# Apache & eMule Webinterface "verbinden"



## DoRiMaN (29. Mai 2004)

Hallo Leutz...

hab da mal ne Frage...

hab auf meinem PC den Apache2 mit PHP, MySQL, Perl, ASP usw. laufen...
 alles perfekt...

dann kommt der zweite Teil...

eMule... hab das Webinterface des Muli auf den Port 1234 gelegt...
 auch gut!

Nun hab ich herausgefunden, dass bei mir in der Schule alle "unnötigen" Ports (alle ausser die Wichtigen wie z.B. http (80), DNS (53) usw) blockiert werden...
d.h., ich kann nicht auf mein Webinterface zugreiffen.
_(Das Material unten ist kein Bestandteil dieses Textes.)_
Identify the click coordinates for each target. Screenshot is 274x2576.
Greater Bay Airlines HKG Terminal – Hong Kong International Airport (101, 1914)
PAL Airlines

Gibt es irgendeine Möglichkeit, den Apache so mit dem Webinterface zo "verbinden", dass ich das Webinterface als Unterordner ansprechen könnte?

Ich hoffe Ihr versteht meine Frage  

Und hoffe jemand kann mir helfen... 

Thx & Greetz

DoRiMaN


----------



## ronin (29. Mai 2004)

eMule
Böses Wort ...

*mal wart bis ein Mod kommt* *hehe*


----------



## DoRiMaN (29. Mai 2004)

why?  

eMule bedeutet nicht "ILLEGAL"

Hallo es ist ein Webserver Projekt... was soll daran denn schlimm sein?


----------



## Arne Buchwald (29. Mai 2004)

Reicht es nicht einmal, wenn ich den Thread lösche?  

// closed


----------